I think you are on the right track here but lack a sophisticated approach to class politics in America. The truth is neither class speaks to the less well educated working class. The educated elite you speak of is the Professional Managerial Class (PMC). It is not the capitalist class, although 401k plans have tied their interests to capital market success. The Clintonian third way policies around education, along with the information revolution, really boosted this class and it has been the loyal base of the Democratic Party for thirty years.

Clintonian third way policies devastated working class Americans by ending AFDC, declining to bolster collective bargaining, embracing outsourcing through NAFTA, and vastly expanding corporate power through banking and telecommunications reforms. I would argue that Clinton’s term represented a sharp break with the American working class.

The only way the democrats could build an electoral majority was to tie the corporatist interests of the PMC to the civil rights and identity interests of black, brown, lgbtq communities, and
women. This identity and educational elite alliance is weak, diffuse, and bound to the corporate powers that rule American politics.

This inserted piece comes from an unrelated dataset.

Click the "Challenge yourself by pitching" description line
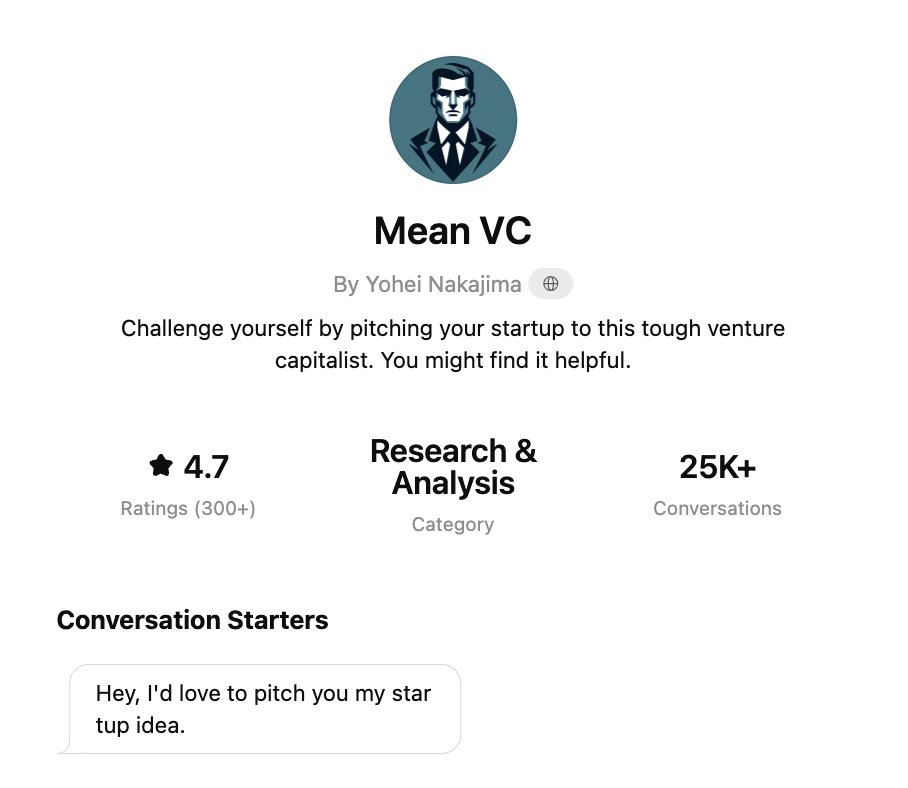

The Republican Party has always been, and remains, the party of the rich. Much of the vast chasm of inequality that has opened up in America is the result of the shifting tax burden imposed on workers through increases in payroll and sales taxes while gutting taxes on capital. The constant dollar cost of higher education has tripled since Reagan was elected thanks to the withdrawal of states from the financing of public higher education.

The Republican Party is also the home of the self made man. The disdain small business owners in MAGA hats have for the condescending university pin heads is intense. While this alliance of the bourgeoisie and petty bourgeoisie has been the backbone of the republicans for a century, it was only the racism of the southern strategy that offered them a pathway to electoral majorities. Unfortunately a growing minority of black and brown voters are disappointed enough in the emptiness of democratic policy that they are turning toward an openly racist alternative. Mind boggling, but the turn needs to be acknowledged and addressed through meaningful policy initiatives.

With the less well educated working class adrift without a party to call home, the republicans have seized an opening. Unless third way democrats end their fratricidal war on progressives (the Jewish lobby picking off progressives one at a time is only the most recent example of this civil war), the republicans stand a chance to build an electoral majority that lasts well into this century.

Frankly, I think the Democratic Party will experience a vicious civil war between the Sanders and Clintonian wings and unless the progressives win, the democratic establishment is in a death spiral. They have nothing to offer an increasingly black and brown working class.